Kaum ein Wort wird in der Medizin derzeit so strapaziert wie der Begriff „Nutzenbewertung“. Es eignet sich durchaus als Unwort des Jahres. Neue Medikamente sollen sogar einen Mehrnutzen bringen, und dies sei, so die Autoren des alljährlich erscheinenden Verordnungsreports, bei über der Hälfte aller neu zugelassenen Medikamente nicht der Fall. Diese Aussage ist schon deshalb unrichtig, weil die Hersteller ja in jedem Fall einen Zusatznutzen, sprich Gewinn erwarten dürfen.

Doch da fragt man sich schon, was dieser Unsinn eigentlich soll. Haben Sie sich etwa bei dem Kauf von ein Paar neuen Schuhen oder gar einer neuen Unterhose auch schon einmal gefragt, ob das Neue für Sie einen wirklichen Zusatznutzen bringt? Würden Sie auf eine solche Neuanschaffung etwa verzichten, wenn die neue Unterhose nicht besser funktioniert als die alte?

So sollten wir es bei den Medikamenten wohl auch sehen. Es ist doch einleuchtend, dass Patienten nicht immer dasselbe, sondern mal etwas Anderes schlucken möchten, nicht immer die blaue, sondern vielleicht jetzt eine rosa Tablette oder eine runde statt einer eckigen – unabhängig davon, ob die nun mehr bringt als die alte.

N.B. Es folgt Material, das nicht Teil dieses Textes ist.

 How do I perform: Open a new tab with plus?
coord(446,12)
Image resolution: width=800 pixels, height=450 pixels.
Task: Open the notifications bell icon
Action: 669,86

Solchen optischen und sicherlich auch pharmakologischen Abnutzungserscheinungen muss man entgegenwirken, indem man immer wieder etwas Neues auf den Markt bringt, und dies darf dann auch etwas teurer sein. Zusatznutzen hin oder her!

Diese Botschaft hat die Pharmaindustrie erfreulicherweise richtig verstanden, sodass sie uns ständig mit „Neuem“ – auch Innovationen genannt – beglückt. Dafür sollte man ihr dankbar sein und sie nicht ständig mit unsinnigen Forderungen nach Mehrnutzen verärgern; denn nur so lässt sich die viel beschworene Patienten-Compliance nachhaltig sichern. Was neu ist, ist auch sexy, ob es mehr kann oder nicht, muss niemanden interessieren und sollte auch nicht unbedingt überprüft oder gar kritisch hinterfragt werden.

Dies gilt übrigens auch für zwischenmenschliche Beziehungen. Wer sein Privatleben nach dem Konzept der seriellen Monogamie gestaltet, sollte keinesfalls die Frage nach dem Mehrnutzen stellen, denn beim nächsten neuen Mann oder der nächsten neuen Frau wird es auch nicht besser.